I wish that I had left Best Coast a little early and gone to see !!! (Chk Chk Chk), because they were fantastic. Luckily, they played over their set time, so I caught most of it. The frontman used the area in between the barriers that were splitting the crowd down the middle on the Bigfoot stage (a new and much complained about addition) as “his personal runway”, running up and down it and almost jumping into the crowd on several occasions. The rest of the band didn’t do much, but they seemed to enjoy watching his over the top antics. He climbed partially up the rafters on the stage, pulled out his electric, sparkly coat and had everyone doing their own versions of his dance. They played two new songs that sounded like their old songs and served as a reminder that, while they may be a fun live act, it’s not 2003 anymore.

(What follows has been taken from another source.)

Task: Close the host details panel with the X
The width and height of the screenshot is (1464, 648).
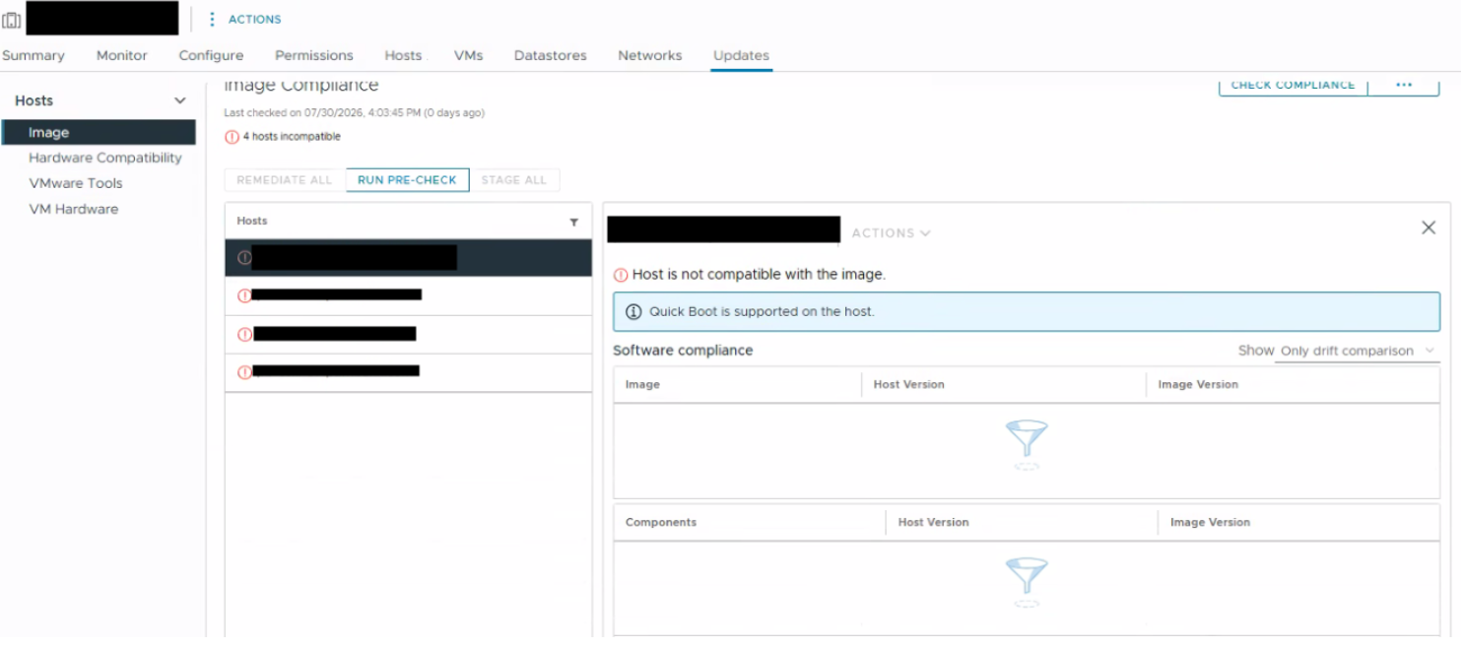Action: [1429, 227]
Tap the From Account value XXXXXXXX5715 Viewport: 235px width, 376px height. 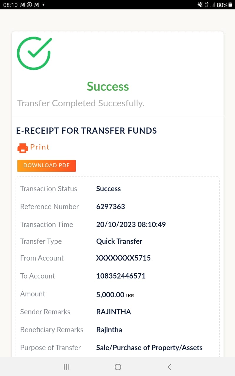123,258
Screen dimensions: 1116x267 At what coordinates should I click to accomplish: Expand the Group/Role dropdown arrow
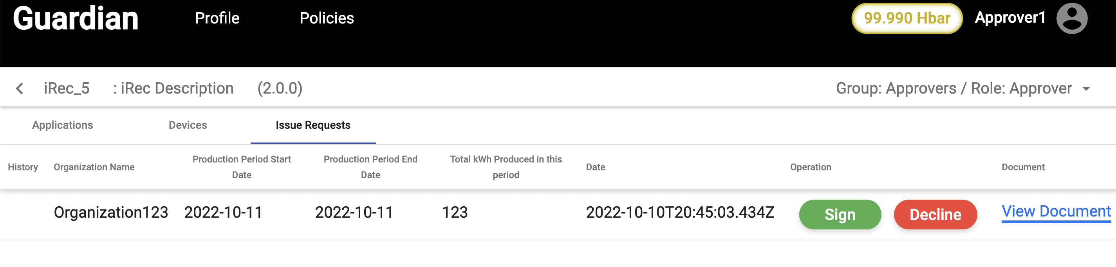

The last show that I saw was psych/noise/ambient-punk act Deerhunter, who was the perfect closer. I fucking love Deerhunter and this was my fourth time seeing them in a little over two years. They’re an unpredictable and occasionally great live act and I’ve never had the same experience twice. The first time that I saw them, at Neumos (Seattle) in late 2008, was one of the best concert experiences that I’ve ever had and, when I saw them open for Spoon in 2010, it was one of the weirdest. They change their approach constantly and this time was no different. The band played just as it was getting dark and used a more expansive light show than they had in years past. They didn’t move around much, but performed with cool confidence and assured presence. The guys operate remarkably well as a band, expanding many of the songs in just the right ways. Vocalist/guitarist, Bradford Cox still revels in a good long noise-psych jam, and they were in no short supply. It occasionally seemed like they didn’t know how to end a song, but that just meant it wandered in more interesting directions. Deerhunter is an unpredictable band, both as recording and performance artists, and they are never boring.
We were about to head over to Wilco when my girlfriend reminded me that it was 10Pm and that we still had a drive to Tacoma ahead of us, followed by a drive to Bellingham. I arrived back in my apartment at 5:45 Am the next morning, assembled a portfolio on adolescents who stutter, did a presentation, then promptly passed out for ten hours. It was completely and totally worth it. Sasquatch is more than a music festival, it’s an experience.
Here are a few lists I’ve compiled, rating the entire Sasquatch! 2011 weekend:
Top 10 Acts
1. Modest Mouse
2. Flaming Lips
3. White Denim
4. J Mascis
5. Death From Above 1979
6. Twin Shadow
8. Fitz and the Tantrums
9. Local Natives
10. Sleigh Bells
Top 5 Worst Acts
1. The Radio Dept.
3. Foster The People
4. Bright Eyes
5. Head and the Heart
2. Philly Cheese Steak
3. French fries (No salt? What the fuck?)
4. Noodle Bowls
5. Dominoes Pizza
1. The girl who only wore pasties. (That’s commitment.)
2. My buddy, strung out on E during Flogging Molly
3. The high guy who couldn’t find the porta-potties, while standing next to them
4. The girl who was so happy to see Macklemore she cried.